The fact situation is more or less the same here.
10. It is true that in Ex.A-1, there is no specific provision which calls upon the vendee to tender the balance amount and call upon the defendant Nos. 1 and 2 to execute the sale deed within the stipulated time (in that case, the prescribed time was six months). But, such obligation on the part of the vendee is necessarily implied from clauses 2 and 3. The rights and obligations flowing from the agreement are necessarily bilateral and it is not possible to countenance the argument that the obligation is cast on the vendors to take steps for the completion of the transaction within nine months, but not on the vendee. It may be that the vendors, for their own reasons, remained reticent and allowed the passage of time without calling upon the vendee to finalise the deal. It is also true that they set up an ante-dated agreement of sale in favour of defendant Nos.3 to 7. But, we are more concerned here with the conduct of the vendee who approaches the Court to grant the equitable relief of specific performance. The readiness and willingness on the part of the plaintiff cannot be inferred merely because at the fag end of the period of limitation a notice was issued calling upon the vendors to execute the sale deed. Readiness and willingness must have an element of continuity as pointed out by the Supreme Court in N.P, Thirugnanam v. Dr. R. Rajan Mohan Rao, .
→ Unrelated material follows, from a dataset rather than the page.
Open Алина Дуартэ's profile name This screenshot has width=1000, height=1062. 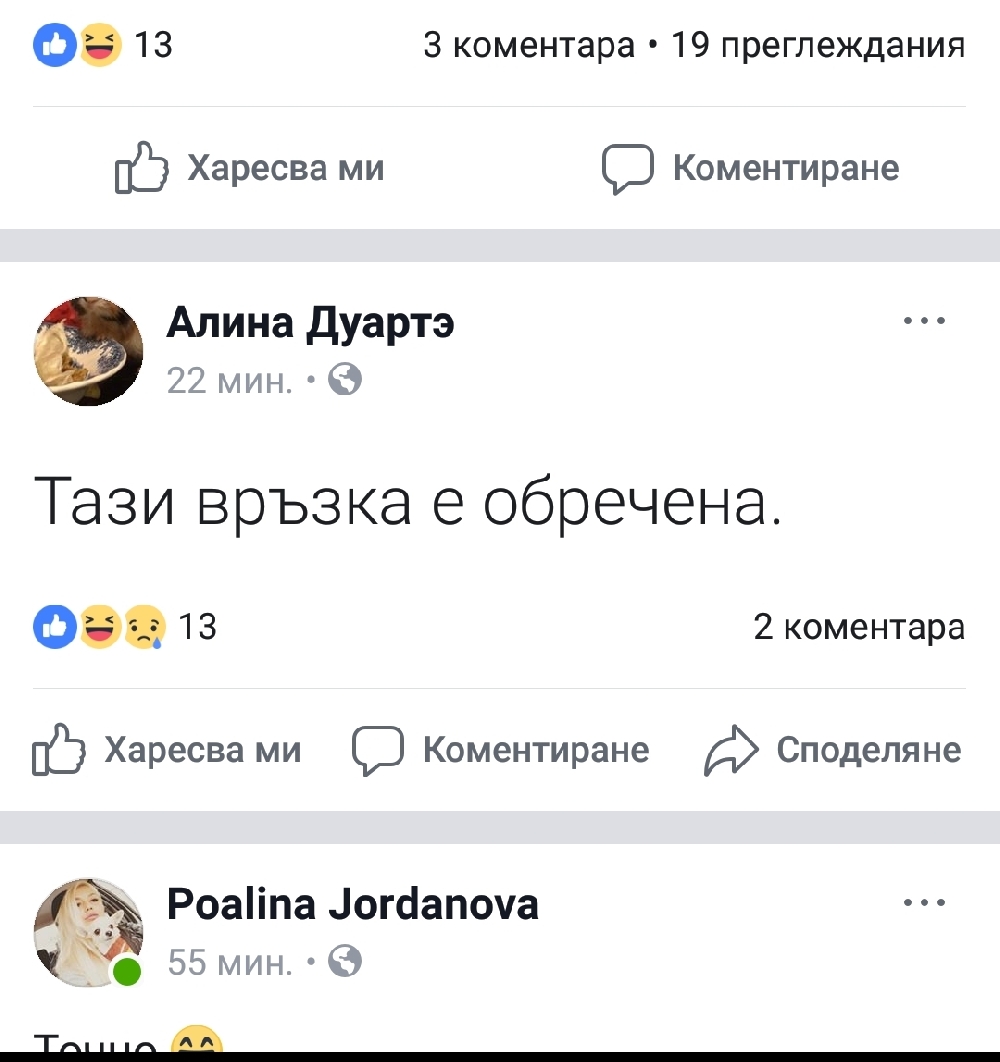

The Supreme Court observed:
"The continuous readiness and willingness on the part of the plaintiff is a condition precedent to grant the relief of specific performance. Right from the date of the execution till date of the decree he must prove that he is ready and has always been willing to perform his part of the contract. This circumstances is material and relevant and is required to be considered by the Court while dranting or refusing to grant the relief. If the plaintiff fails to either aver or prove the same, he must fail. To adjudge whether the plaintiff is ready and willing to perform his part of the contract, the Court must take into consideration the conduct of the plaintiff prior and subsequent to the filing of the suit along with other attending circumstances,"
11. As already noticed, there is no iota of explanation coming from the side of the appellant-plaintiff as to why he kept quiet without taking any steps or without making known liis readiness and willingness to the other party. Mere averment in the plaint or pre-suit notice that he was at all material times ready and willing to perform his part of the contract is not sufficient. But, such averment should be supported by satisfactory evidence. That is utterly lacking in this case. As indicated by the Supreme Court, though time may not be the essence in a contract of sale of immovable property, the performance of obligations cannot be postponed for an unreasonably long length of time unless there is a satisfactory explanation for such delay.
12. In the view we have taken, it is not necessary for us to express any view on the question whether there was abandonment of the Agreement.
13. For all these reasons, we are of the view that the findings of the trial Court and that of the learned single Judge do not call for any interference and that the facts and circumstances of the case do not justify the grant of equitable relief of specific performance. We, therefore, dismiss the Letters Patent Appeal. No costs.